From Imperative to Declarative: Towards LLM-friendly OS Interfaces for Boosted Computer-Use Agents
Summary: arXiv:2510.04607v2 Announce Type: replace-cross
Abstract
Computer-use agents (CUAs) powered by large language models (LLMs) have emerged as a promising approach to automating computer tasks, yet they struggle with the existing human-oriented OS interfaces – graphical user interfaces (GUIs). GUIs force LLMs to decompose high-level goals into lengthy, error-prone sequences of fine-grained actions, resulting in low success rates and an excessive number of LLM calls.
Introduction
The advent of large language models has transformed the landscape of artificial intelligence, particularly in the realm of automating tasks that traditionally required human intervention. However, the reliance on graphical user interfaces has posed significant challenges for these models.

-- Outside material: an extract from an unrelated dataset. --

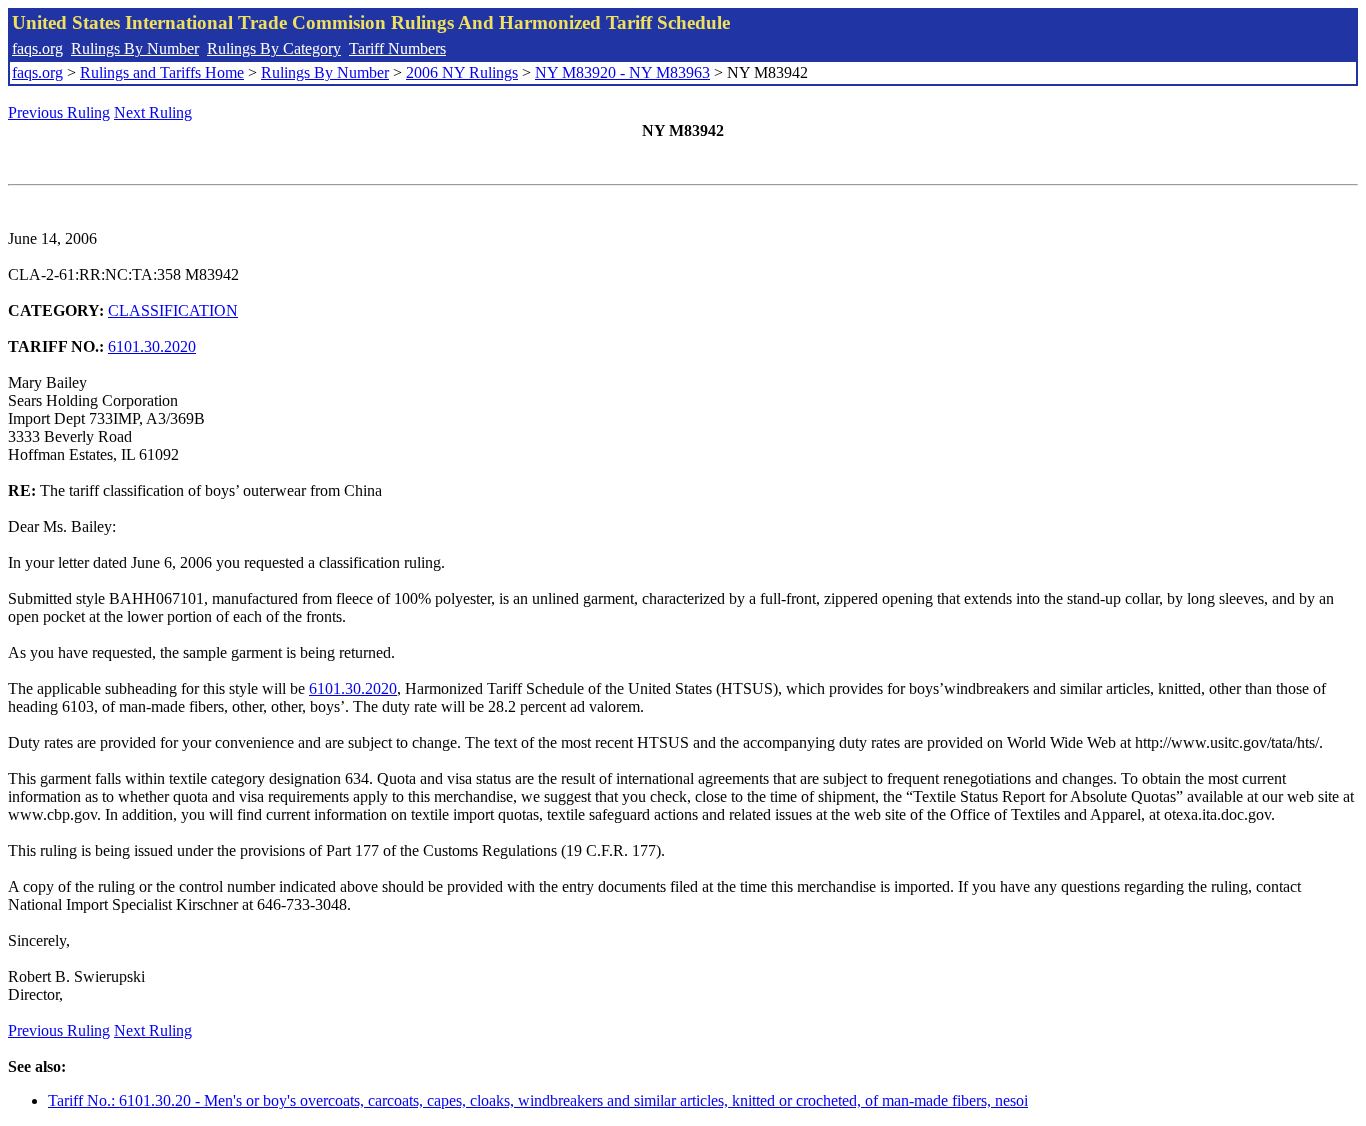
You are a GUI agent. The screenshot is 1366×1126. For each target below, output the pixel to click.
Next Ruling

The imperative nature of GUIs necessitates that LLMs break down complex tasks into a series of detailed actions, which often leads to inefficiencies and errors.
Introducing the Declarative Model Interface (DMI)
In response to these challenges, we propose the Declarative Model Interface (DMI), an innovative abstraction that reconfigures existing GUIs into three key declarative primitives:
- Access: The ability to retrieve information or initiate processes within the system.
- State: The current condition or status of the application or task being managed.
- Observation: The capability to monitor and interpret changes within the system environment.
This framework aims to provide OS interfaces that are more compatible with LLM agents. By focusing on policy-mechanism separation, DMI allows LLMs to concentrate on high-level semantic planning (policy) while the DMI handles low-level navigation and interaction (mechanism). Notably, one of the advantages of DMI is that it does not require any modifications to the application source code or reliance on application programming interfaces (APIs).
Evaluation of DMI
To assess the effectiveness of the Declarative Model Interface, we conducted evaluations with the Microsoft Office Suite, including Word, PowerPoint, and Excel, on the Windows operating system. The results were striking:
- Task success rates improved by 67%.
- Interaction steps were reduced by 43.5%.
- Over 61% of successful tasks were completed with a single LLM call.
Conclusion
The transition from imperative to declarative OS interfaces represents a significant advancement in the development of computer-use agents. By leveraging the strengths of large language models through the Declarative Model Interface, we can enhance the efficiency and effectiveness of automated computer tasks. The implications of this research extend beyond the immediate applications within Microsoft Office, potentially transforming how we interact with technology across various domains.
As the field of AI continues to evolve, embracing architectures that support high-level semantic understanding will be crucial for the next generation of intelligent agents.